Grandpa John was a lot like Grandpa Jim, in manner and style. He was a quiet, endlessly patient and a kind man. He was so doting on my Nana that it was like watching an endless love affair that you saw in the movies.
He was gentle, compassionate and abundantly caring. He also was strong and faithful, open to exploration and unwaveringly supportive of whatever we wanted to do. He was a spiritualist, and believed that there was life beyond our knowing, and spirits could get trapped. He was also a fatalist, so everything was as it should be.
He was a great teacher on how to be kind to animals, as Nana and Grandpa John took in all sorts of stray cats. They lived in Cornwall, upon the Bodmin Moors, in the village of Warleggan. We were nearly convinced there was a special sign that cats could see, that said “inn this way”!😂
This peaceful and beautiful countryside was a kids paradise of adventure and learning. Grandpa John spent countless hours with us as we ran around the countryside and he told us stories of the village and it’s history.
One of the local events we went to one year, was a charity pig roast.
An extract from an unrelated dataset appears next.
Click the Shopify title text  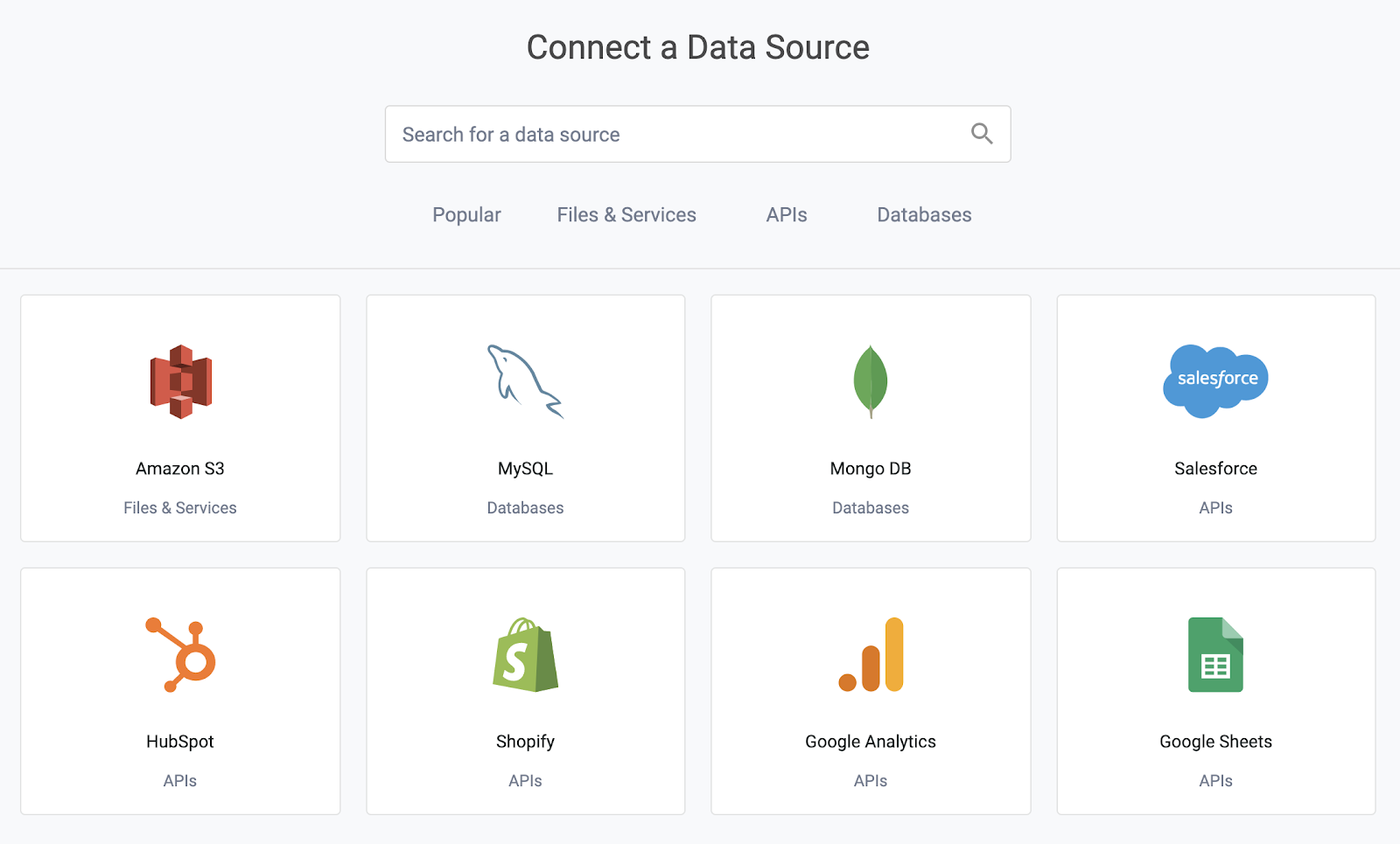pyautogui.click(x=525, y=742)
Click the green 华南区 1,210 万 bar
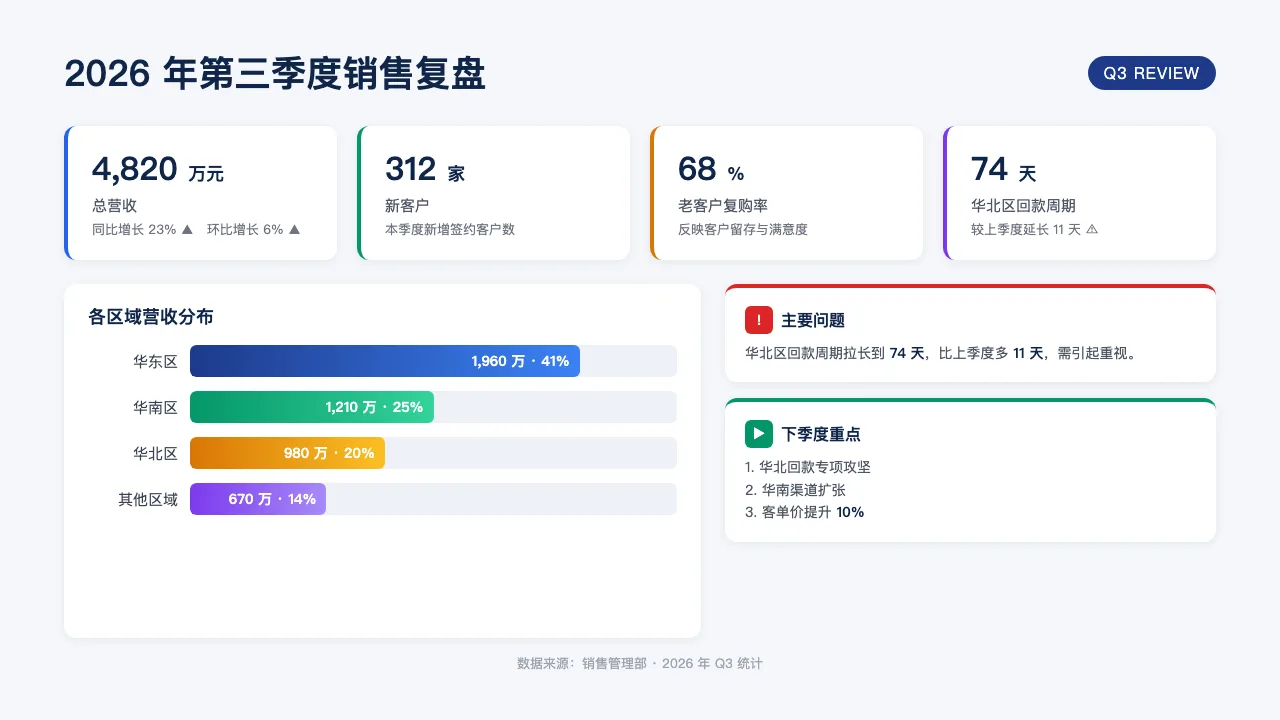The image size is (1280, 720). [312, 407]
At the event there was a shotgun shooting contest and my brother and I wanted to collect the spent cartridges (disclaimer: we were not allowed to shoot, and were kept a great distance away) After 2 or 3 garbage bags of them, Grandpa John didn’t protest when we had to fit them in the car that clearly wouldn’t fit us and the shells. Somehow he did it, and away we went back to the cottage with our stash of shells he knew would never make it back across the pond. He didn’t protest, he didn’t complain, he just wanted us to be happy. The shells were abandoned the next day, in the shed and never a complaint was lodged.
Grandpa John was also an amazing cook. I spend hours under foot in the kitchen learning all I could. From his magnificent Sunday roast, to his incredible peach pie with custard, I learned the joy of cooking in a way of serving others. I also learned that it wasn’t just women’s work, it was the work of love and capability. You see my Nana never learned to cook.
He had endless patience as he taught me and he had me join in to learn from experience.
He taught me what selfless love was, how to be gentle and caring and also to teach others with endless patience. He taught me to love all of Gods creatures and a sense of duty to give back. He also showed me what a man looks like when they are passionately in love with their soulmate. I will never forget the love in his voice when he called my Nana “pet” and the deep warmth it conveyed.
He also will always be a superhero to me. 🦸♂️
To all you dads …
Although my dad chose not to stay, and that did have an impact on me, which is a story for another day, I have to say how grateful I am for my three (3) grandfathers.
They stepped into the void and ensured I felt a fathers love in a way that would shape the kind of man I would fall in love with and what I would expect from the person I wanted to share my life with.
Dads are so incredibly important to girls. You shape our view of the world, you teach us to be strong, you show us how to be loved, you share in our tears and you ride the rollercoaster of our emotions, even though it leaves you frustrated and frightened as to what to do 😂😂.
There were times, during my coming of age, that I was an all out horrendous BRAT. My grandfathers never reacted with anything other than clarity in their role and the expectations they had about what would and would not be allowed.
Because of the deep respect I had for them, I would feel regret in disappointing them, and that was a lesson in itself.
Dads and grandads play a vital role in developing strong capable women. Whether a dad or a granddad, girls look to you to learn how to be strong and how to love.
I can’t put in words how exceedingly grateful I am for my three granddads. Although I felt a gap in not having a dad, I never felt unloved or unsupported and I learned how men should be strong, not only in physical strength but in the strength of character and their ability to love. They all had the strength and hearts of lions.
To the dads and grandads out there, love fiercely, teach strength and show your daughters that they can do anything. And for your boys, teach them that it takes both strength and heart to capture the love of a woman.